Geschlechterrollen in den Medien

Geschlechterrollen
Geschlechterrollen
Medien bilden die Realität nicht bloß ab und stellen diese so dar, wie sie wirklich ist. Das ist keine neue Erkenntnis und wird durch philosophische Systeme wie dem Konstruktivismus bestärkt, von Medienpsychologen schon lange als erwiesen bezeichnet und vor allem im „postfaktischen Zeitalter“ als „Faktum“ postuliert. Gute Recherchen würden stets mehrere Sichtwinkel abbilden, die gesammelten Fakten kritisch auswerten und stets auch die Unvollständigkeit einer Berichterstattung berücksichtigen. Medien wurden und werden jedoch auch oftmals gezielt als Manipulator der öffentlichen Meinung verwendet. Nicht nur die Nationalsozialisten des zweiten Weltkriegs waren Meister darin die Medien zu benutzen, auch heute gibt es zahlreiche Beispiele hervorragender Manipulation über die Medien. Nordkorea, die Türkei, selbst Donald Trump zeigt Anzeichen hierfür. Nicht umsonst stammt das das Wort „Fake News“ aus seinen Kreisen. Doch auch in Österreich manipulieren Medien.

Ein kleines Beispiel mit größeren Auswirkungen, als man zunächst annehmen würde, wurde unlängst von der Heute-Zeitung produziert. Ein Was-Auch-Immer (Überschrift + Foto mit einer Zeile Text) über die neue Gesundheits- und Frauenministerin Pamela Rendi-Wagner zeigt sie auf mehreren Veranstaltungen. Auf den ersten Blick ist auf den drei Fotos nichts Ungewöhnliches. Erst im Text erfährt man den Grund für den „Artikel“: Sie trägt auf allen drei Fotos dieselben Schuhe! (Anm.: Was nicht erwähnt wird: Zwei Fotos dürften vom selben Tag stammen, da das gesamte Outfit identisch ist.) Dass dies überhaupt in einer „Zeitung“ erwähnt wird, ist ein Hinweis darauf, dass dies etwas Besonderes ist. Und in der Aufmachung („Sind das Ihre Glücksschuhe, Frau Minister?“) wird suggeriert, dass dies etwas Negatives ist. Kurz: Es ist schlecht oder peinlich, dass sie immer dieselben Schuhe an hat.

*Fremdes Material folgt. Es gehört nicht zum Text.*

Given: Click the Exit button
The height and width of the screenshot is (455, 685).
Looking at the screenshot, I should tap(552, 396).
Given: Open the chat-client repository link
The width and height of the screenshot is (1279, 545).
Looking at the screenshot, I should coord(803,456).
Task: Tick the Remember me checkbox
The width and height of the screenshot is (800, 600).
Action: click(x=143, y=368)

Nun gibt es eine Reihe von Faktoren, die zu diesem Text hier führen.
1.) Die Heute-Zeitung würde diesen Text nicht über einen männlichen Minister schreiben. Zumindest hätte ich noch nie einen Artikel über die Schuhwahl eines Politikers gelesen, wenn er immer dieselben Schuhe trägt. Dieser Artikel ist somit sexistisch, da damit impliziert behauptet wird, dass Frauen immer andere Schuhe tragen müssten; sonst wären sie seltsam und würden negativ auffallen.

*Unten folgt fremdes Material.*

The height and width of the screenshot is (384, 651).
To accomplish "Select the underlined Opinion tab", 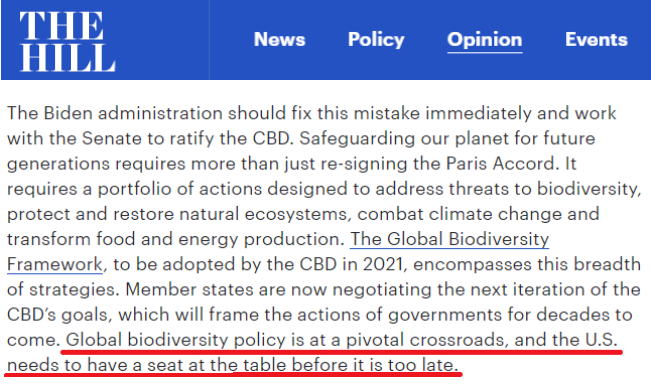I will [x=485, y=40].
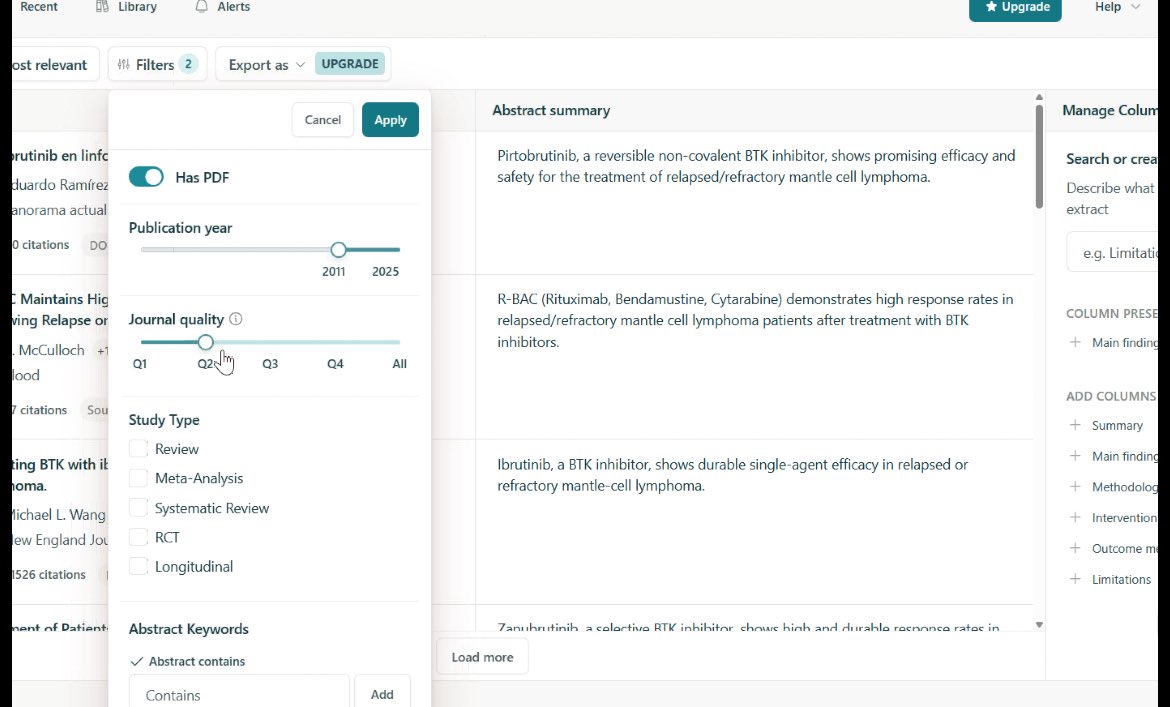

2.) Die Zielgruppe der Tageszeitung sind Benützer der öffentlichen Verkehrsmittel. Oft blättern vor allem Jugendliche durch die Seiten. Wie ich im Artikel „Digital Natives ‚Als Ob'“ bereits angedeutet habe, ist die Aufmerksamkeitsspanne von Jugendlichen ob ihrer digitalen Sozialisierung eine Andere, als bei früheren Generationen. Ein langer Artikel ohne Bilder wird zumeist überflogen, eine Zeile mit drei Bildern und einer Überschrift wird zumindest gescannt. Das reicht aus um den Inhalt aufzunehmen; egal ob bewusst oder unbewusst. Die Botschaft wird verarbeitet und implizit gelangt die Einstellung, dass Frauen unterschiedliche Schuhe haben und tragen müssen, in die Jugendlichen und prägt bei ausreichender Intensität ein wenig auch deren soziale Entwicklung.
3.) Die „Zeitung“ vermittelt darüber hinaus, dass dieses Verhalten gesellschaftlich akzeptiert ist. Wenn also ein Mädchen in der Oberstufe häufig dieselben Schuhe trägt, dann ist die Hemmschwelle der anderen SchülerInnen niedriger dies anzuprangern. Dieses Phänomen wird im Übrigen durch viele Zeitschriften verstärkt…
4.) Während eine gesellschaftliche Gleichstellung von Männern und Frauen angestrebt wird, zeigt die Heute, dass dies bei der Wahl der Schuhe (die wohl jedem selbst überlassen ist) keinesfalls erreicht wurde, viel eher, dass dies nicht erreichbar sein wird. Dies wiegt umso mehr, als Frau Rendi-Wagner auch die Frauenministerin Österreichs ist.